= Provided entries =
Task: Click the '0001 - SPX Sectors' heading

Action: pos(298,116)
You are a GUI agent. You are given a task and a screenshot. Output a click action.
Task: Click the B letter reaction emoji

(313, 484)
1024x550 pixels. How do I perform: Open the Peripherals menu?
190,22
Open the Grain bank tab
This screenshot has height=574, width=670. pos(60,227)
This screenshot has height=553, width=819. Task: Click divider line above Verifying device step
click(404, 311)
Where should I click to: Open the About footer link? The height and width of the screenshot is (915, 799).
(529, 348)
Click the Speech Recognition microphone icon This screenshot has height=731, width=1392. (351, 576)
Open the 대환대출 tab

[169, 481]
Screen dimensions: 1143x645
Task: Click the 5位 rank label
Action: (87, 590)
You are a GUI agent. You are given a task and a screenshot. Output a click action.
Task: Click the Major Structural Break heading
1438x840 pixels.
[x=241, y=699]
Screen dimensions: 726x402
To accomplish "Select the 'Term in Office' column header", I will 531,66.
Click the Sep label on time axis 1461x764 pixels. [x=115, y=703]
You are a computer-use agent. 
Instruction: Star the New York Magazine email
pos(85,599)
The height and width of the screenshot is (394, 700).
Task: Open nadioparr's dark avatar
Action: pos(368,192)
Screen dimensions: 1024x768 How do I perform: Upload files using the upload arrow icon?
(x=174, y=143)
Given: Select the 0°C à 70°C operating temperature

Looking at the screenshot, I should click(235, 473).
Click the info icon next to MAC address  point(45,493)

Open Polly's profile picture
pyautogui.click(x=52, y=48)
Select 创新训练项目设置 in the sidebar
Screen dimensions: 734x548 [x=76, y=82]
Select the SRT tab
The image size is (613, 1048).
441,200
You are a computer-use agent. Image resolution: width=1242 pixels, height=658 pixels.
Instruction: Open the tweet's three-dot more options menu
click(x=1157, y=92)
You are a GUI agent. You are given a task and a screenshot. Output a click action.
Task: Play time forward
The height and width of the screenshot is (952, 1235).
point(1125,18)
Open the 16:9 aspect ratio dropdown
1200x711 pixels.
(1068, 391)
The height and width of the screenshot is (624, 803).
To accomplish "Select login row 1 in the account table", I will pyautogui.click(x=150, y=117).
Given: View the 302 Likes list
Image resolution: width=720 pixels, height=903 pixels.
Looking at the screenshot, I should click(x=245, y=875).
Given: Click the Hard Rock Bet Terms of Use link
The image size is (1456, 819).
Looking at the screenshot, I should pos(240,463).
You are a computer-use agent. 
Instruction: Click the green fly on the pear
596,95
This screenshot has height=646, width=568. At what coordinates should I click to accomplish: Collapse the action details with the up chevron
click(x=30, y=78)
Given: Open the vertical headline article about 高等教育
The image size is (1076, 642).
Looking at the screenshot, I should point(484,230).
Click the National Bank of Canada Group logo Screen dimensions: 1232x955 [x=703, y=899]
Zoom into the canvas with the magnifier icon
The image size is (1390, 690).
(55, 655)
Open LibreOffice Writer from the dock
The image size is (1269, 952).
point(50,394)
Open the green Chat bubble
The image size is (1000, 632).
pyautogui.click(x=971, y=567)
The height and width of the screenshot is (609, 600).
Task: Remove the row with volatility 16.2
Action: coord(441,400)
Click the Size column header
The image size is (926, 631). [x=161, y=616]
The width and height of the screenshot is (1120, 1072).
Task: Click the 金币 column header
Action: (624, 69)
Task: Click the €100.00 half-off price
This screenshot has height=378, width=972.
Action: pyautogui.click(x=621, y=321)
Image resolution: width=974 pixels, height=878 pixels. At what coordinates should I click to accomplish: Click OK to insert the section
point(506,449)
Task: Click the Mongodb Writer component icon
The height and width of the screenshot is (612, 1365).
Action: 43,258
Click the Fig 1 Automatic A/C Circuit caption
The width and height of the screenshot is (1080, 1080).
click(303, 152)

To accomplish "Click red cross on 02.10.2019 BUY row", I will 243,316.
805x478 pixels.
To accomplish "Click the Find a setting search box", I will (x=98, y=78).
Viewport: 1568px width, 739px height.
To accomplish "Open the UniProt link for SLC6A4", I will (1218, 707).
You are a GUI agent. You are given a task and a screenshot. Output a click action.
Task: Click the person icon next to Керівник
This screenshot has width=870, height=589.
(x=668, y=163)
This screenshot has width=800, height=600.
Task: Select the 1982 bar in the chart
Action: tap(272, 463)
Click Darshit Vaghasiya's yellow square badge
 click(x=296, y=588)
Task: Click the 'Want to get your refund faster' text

= Your instructions =
Retype each of the preceding records exactly as printed.

= Exercise result =
Task: Click the '0001 - SPX Sectors' heading

Action: pos(298,116)
You are a GUI agent. You are given a task and a screenshot. Output a click action.
Task: Click the B letter reaction emoji

(313, 484)
1024x550 pixels. How do I perform: Open the Peripherals menu?
190,22
Open the Grain bank tab
This screenshot has height=574, width=670. pos(60,227)
This screenshot has height=553, width=819. Task: Click divider line above Verifying device step
click(404, 311)
Where should I click to: Open the About footer link? The height and width of the screenshot is (915, 799).
(529, 348)
Click the Speech Recognition microphone icon This screenshot has height=731, width=1392. (351, 576)
Open the 대환대출 tab

[169, 481]
Screen dimensions: 1143x645
Task: Click the 5位 rank label
Action: (87, 590)
You are a GUI agent. You are given a task and a screenshot. Output a click action.
Task: Click the Major Structural Break heading
1438x840 pixels.
[x=241, y=699]
Screen dimensions: 726x402
To accomplish "Select the 'Term in Office' column header", I will 531,66.
Click the Sep label on time axis 1461x764 pixels. [x=115, y=703]
You are a computer-use agent. 
Instruction: Star the New York Magazine email
pos(85,599)
The height and width of the screenshot is (394, 700).
Task: Open nadioparr's dark avatar
Action: pos(368,192)
Screen dimensions: 1024x768 How do I perform: Upload files using the upload arrow icon?
(x=174, y=143)
Given: Select the 0°C à 70°C operating temperature

Looking at the screenshot, I should click(235, 473).
Click the info icon next to MAC address  point(45,493)

Open Polly's profile picture
pyautogui.click(x=52, y=48)
Select 创新训练项目设置 in the sidebar
Screen dimensions: 734x548 [x=76, y=82]
Select the SRT tab
The image size is (613, 1048).
441,200
You are a computer-use agent. Image resolution: width=1242 pixels, height=658 pixels.
Instruction: Open the tweet's three-dot more options menu
click(x=1157, y=92)
You are a GUI agent. You are given a task and a screenshot. Output a click action.
Task: Play time forward
The height and width of the screenshot is (952, 1235).
point(1125,18)
Open the 16:9 aspect ratio dropdown
1200x711 pixels.
(1068, 391)
The height and width of the screenshot is (624, 803).
To accomplish "Select login row 1 in the account table", I will pyautogui.click(x=150, y=117).
Given: View the 302 Likes list
Image resolution: width=720 pixels, height=903 pixels.
Looking at the screenshot, I should click(x=245, y=875).
Given: Click the Hard Rock Bet Terms of Use link
The image size is (1456, 819).
Looking at the screenshot, I should pos(240,463).
You are a computer-use agent. 
Instruction: Click the green fly on the pear
596,95
This screenshot has height=646, width=568. At what coordinates should I click to accomplish: Collapse the action details with the up chevron
click(x=30, y=78)
Given: Open the vertical headline article about 高等教育
The image size is (1076, 642).
Looking at the screenshot, I should point(484,230).
Click the National Bank of Canada Group logo Screen dimensions: 1232x955 [x=703, y=899]
Zoom into the canvas with the magnifier icon
The image size is (1390, 690).
(55, 655)
Open LibreOffice Writer from the dock
The image size is (1269, 952).
point(50,394)
Open the green Chat bubble
The image size is (1000, 632).
pyautogui.click(x=971, y=567)
The height and width of the screenshot is (609, 600).
Task: Remove the row with volatility 16.2
Action: coord(441,400)
Click the Size column header
The image size is (926, 631). [x=161, y=616]
The width and height of the screenshot is (1120, 1072).
Task: Click the 金币 column header
Action: (624, 69)
Task: Click the €100.00 half-off price
This screenshot has height=378, width=972.
Action: pyautogui.click(x=621, y=321)
Image resolution: width=974 pixels, height=878 pixels. At what coordinates should I click to accomplish: Click OK to insert the section
point(506,449)
Task: Click the Mongodb Writer component icon
The height and width of the screenshot is (612, 1365).
Action: 43,258
Click the Fig 1 Automatic A/C Circuit caption
The width and height of the screenshot is (1080, 1080).
click(303, 152)

To accomplish "Click red cross on 02.10.2019 BUY row", I will 243,316.
805x478 pixels.
To accomplish "Click the Find a setting search box", I will (x=98, y=78).
Viewport: 1568px width, 739px height.
To accomplish "Open the UniProt link for SLC6A4", I will (1218, 707).
You are a GUI agent. You are given a task and a screenshot. Output a click action.
Task: Click the person icon next to Керівник
This screenshot has width=870, height=589.
(x=668, y=163)
This screenshot has width=800, height=600.
Task: Select the 1982 bar in the chart
Action: tap(272, 463)
Click Darshit Vaghasiya's yellow square badge
 click(x=296, y=588)
Task: Click the 'Want to get your refund faster' text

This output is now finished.